With this experience developing distributing geoprocessing algorithms, we have recently been taking a look at technologies that will enable us to make similar types of performance and scalability improvements.  One technology that we believe has great promise for bringing these processes to the web is General Purpose Computing on the Graphics Processing Unit (GPGPU).

GPGPU leverages the microprocessors that power many modern graphics cards.  NVidia and ATI are the largest players in the high performance video adapter field, and they both have GPU computing libraries that run on their video adapter hardware.

GPU’s are accelerating everything.

GPU’s are powerful for general purpose computing not just because of their clock speed, but because there are just so many multiprocessors on today’s GPU graphics cards.  While a quad-core CPU is a high-end processor for most servers, today’s high-end graphics cards have 100, 200 and 500 or more cores and are capable of gigaFLOPS double precision processing power (NVidia, ATI, respectively).  And these numbers are doing nothing but going up.

A few ways of comparing just what that means:

  • a handheld calculator runs at about 10 FLOPS (not giga-, just plain FLOPS, one billionth of a gigaFLOP).
  • by the time you blink your eye, 154 gigaFLOPS have occurred on the NVidia Tesla C2070.
  • by the time a hummingbird flaps it’s wings, 10.3 gigaFLOPS have occurred on the same card.
  • by the time one FLOP has occurred on the same card, your voice has only traveled through 0.64 μm of air (human hair ranges from 17-181 μm thick)

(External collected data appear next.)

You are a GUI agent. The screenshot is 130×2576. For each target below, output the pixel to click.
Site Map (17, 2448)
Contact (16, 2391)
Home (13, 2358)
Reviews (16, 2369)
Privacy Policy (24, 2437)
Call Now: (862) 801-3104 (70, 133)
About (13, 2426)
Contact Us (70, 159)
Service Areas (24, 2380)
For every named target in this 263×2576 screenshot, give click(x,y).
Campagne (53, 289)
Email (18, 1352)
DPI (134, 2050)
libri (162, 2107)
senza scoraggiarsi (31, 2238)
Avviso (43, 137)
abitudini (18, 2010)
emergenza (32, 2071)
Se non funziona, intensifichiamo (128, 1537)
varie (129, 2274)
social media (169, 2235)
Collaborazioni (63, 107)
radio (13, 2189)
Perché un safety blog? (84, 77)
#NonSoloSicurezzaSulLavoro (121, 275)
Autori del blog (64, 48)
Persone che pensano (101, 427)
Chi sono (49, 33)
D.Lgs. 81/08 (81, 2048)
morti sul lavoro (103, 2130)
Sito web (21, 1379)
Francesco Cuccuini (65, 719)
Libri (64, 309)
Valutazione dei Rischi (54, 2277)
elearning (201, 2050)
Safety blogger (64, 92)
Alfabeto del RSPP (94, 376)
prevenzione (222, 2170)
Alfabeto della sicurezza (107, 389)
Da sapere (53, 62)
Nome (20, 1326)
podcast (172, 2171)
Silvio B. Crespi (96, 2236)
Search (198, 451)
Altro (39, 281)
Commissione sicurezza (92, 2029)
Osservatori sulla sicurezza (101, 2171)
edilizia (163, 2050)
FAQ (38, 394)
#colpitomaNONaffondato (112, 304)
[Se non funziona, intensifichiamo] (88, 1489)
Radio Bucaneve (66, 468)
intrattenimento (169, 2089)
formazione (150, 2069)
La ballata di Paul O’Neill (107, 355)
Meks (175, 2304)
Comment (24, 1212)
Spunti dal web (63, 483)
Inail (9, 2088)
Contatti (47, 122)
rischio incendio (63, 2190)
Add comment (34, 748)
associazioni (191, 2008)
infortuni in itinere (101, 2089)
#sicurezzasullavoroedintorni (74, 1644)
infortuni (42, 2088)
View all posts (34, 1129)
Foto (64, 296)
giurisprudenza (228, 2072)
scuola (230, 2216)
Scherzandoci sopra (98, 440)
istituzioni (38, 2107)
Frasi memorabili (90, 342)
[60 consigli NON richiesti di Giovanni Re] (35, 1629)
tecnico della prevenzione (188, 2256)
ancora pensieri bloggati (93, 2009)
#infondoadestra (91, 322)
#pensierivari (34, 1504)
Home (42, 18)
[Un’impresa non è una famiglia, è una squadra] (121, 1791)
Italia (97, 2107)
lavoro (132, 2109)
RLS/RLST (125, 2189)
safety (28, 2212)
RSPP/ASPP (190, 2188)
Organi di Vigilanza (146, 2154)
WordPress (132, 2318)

In addition to processors and processing speed, GPU cards have fast, specialized memory access.  They have a limited amount of local memory, but if you can figue out a way to use it efficiently, your memory access is on the order of 100x faster than conventional memory.

The combination of more processors and faster memory means that if you can discretize or parallelize the type of work that you want to perform, you can get radical speed improvements.

GIS on the GPU.

That’s all well and good, but how can GPGPU be used for GIS?  We are not the only ones thinking about this, but the answer depends on what kind of analysis you want to do.  We have been focusing our research on a few types of MapAlgebra operations, and our preliminary investigations have shown that all types of MapAlgebra operations can benefit from processing on the GPU.  In addition, we believe substantial improvements can be made in some types of vector processing with a few likely candidates would be:

  • Vector-to-raster and raster-to-vector conversion
  • Network analysis
  • Network routing
  • Transformations of geometric collections

All of these optimizations have the potential of reducing the computing time for heavy duty GIS operations from hours to minutes, and therefore minutes to seconds.  With that kind of speedup, the “attention threshold” of the web can be achieved.  It now becomes possible to run more complex GIS tasks in a web environment, bringing more computing power to the masses.

These changes won’t change the world right away, but it will make GIS analysis more interactive, responsive, and efficient.  Just imagine if you could complete any given task in your day in 1/10th the time (think Dash, from the Incredibles).